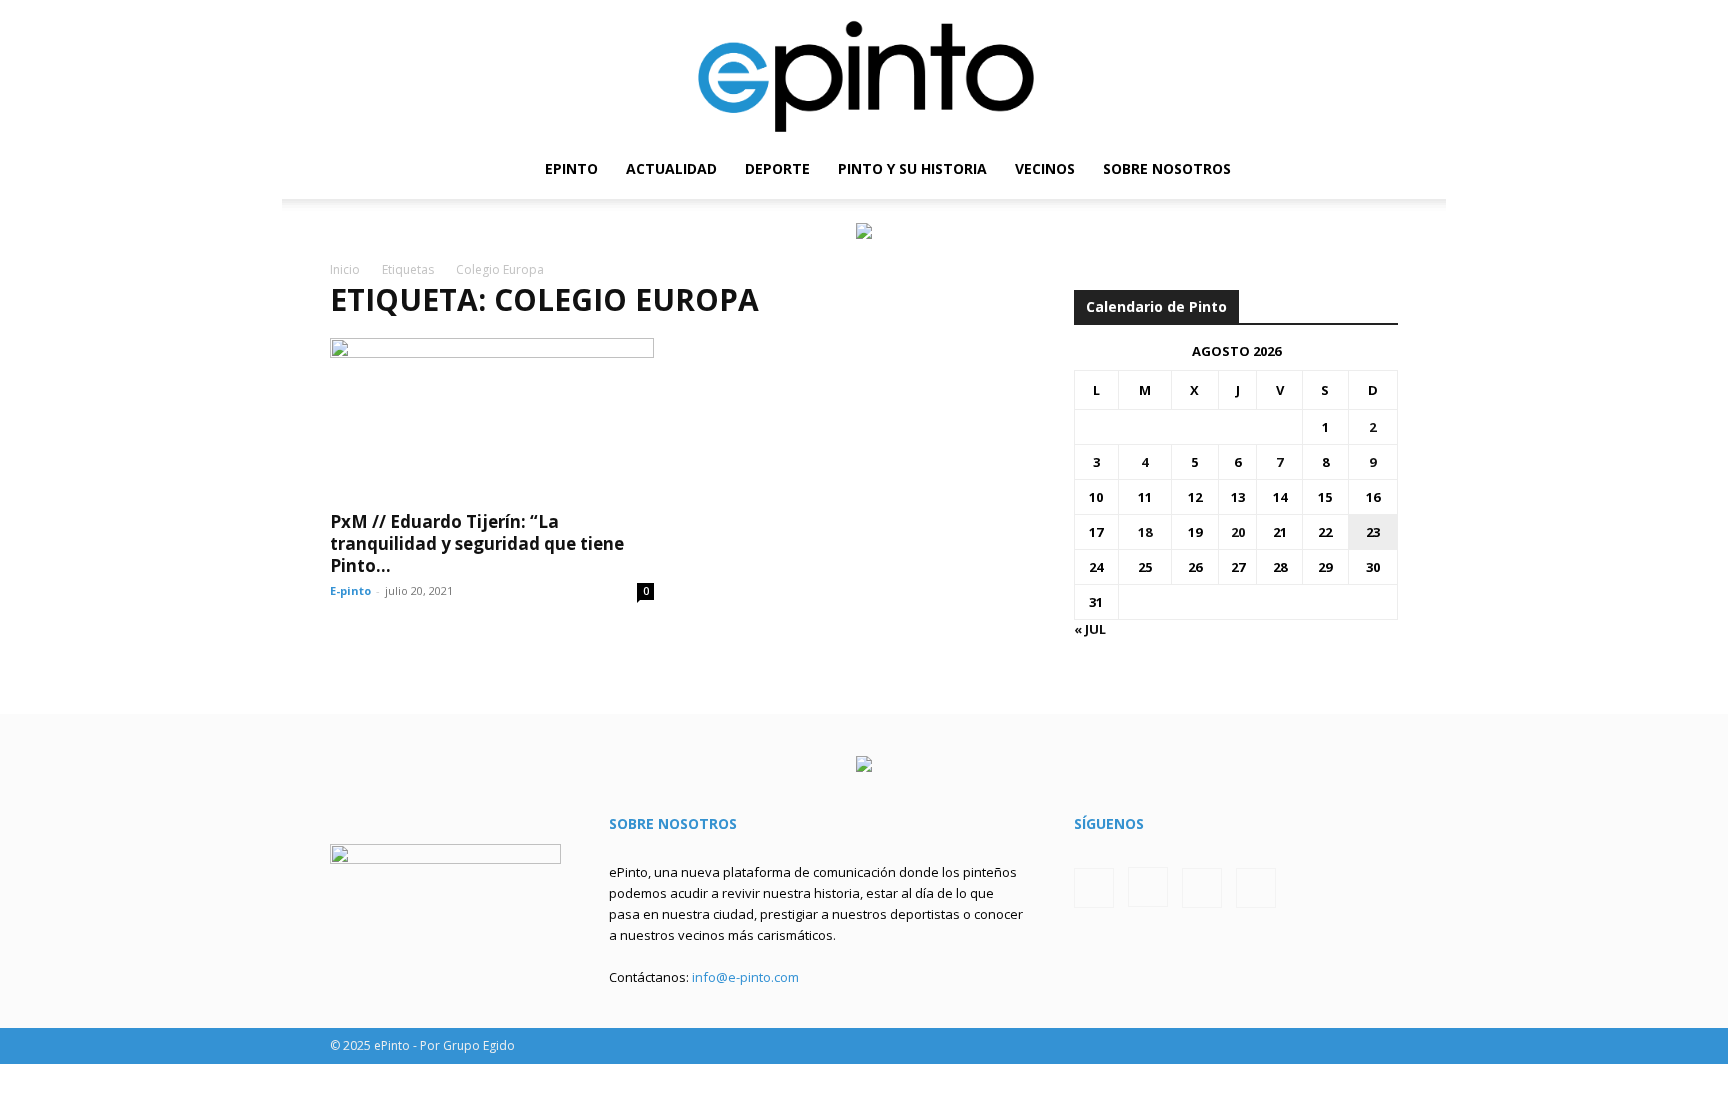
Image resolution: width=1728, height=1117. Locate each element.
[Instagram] (1315, 169)
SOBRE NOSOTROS (1167, 168)
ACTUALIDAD (671, 168)
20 (1238, 532)
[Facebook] (1281, 169)
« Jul (1090, 629)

● ● ● ● ● ● ●

• _Assignment_:
Your copy must hold every record above in its exact wording and must hold no pictures.

• _Problem solution_:
Image resolution: width=1728, height=1117. Locate each element.
[Instagram] (1315, 169)
SOBRE NOSOTROS (1167, 168)
ACTUALIDAD (671, 168)
20 (1238, 532)
[Facebook] (1281, 169)
« Jul (1090, 629)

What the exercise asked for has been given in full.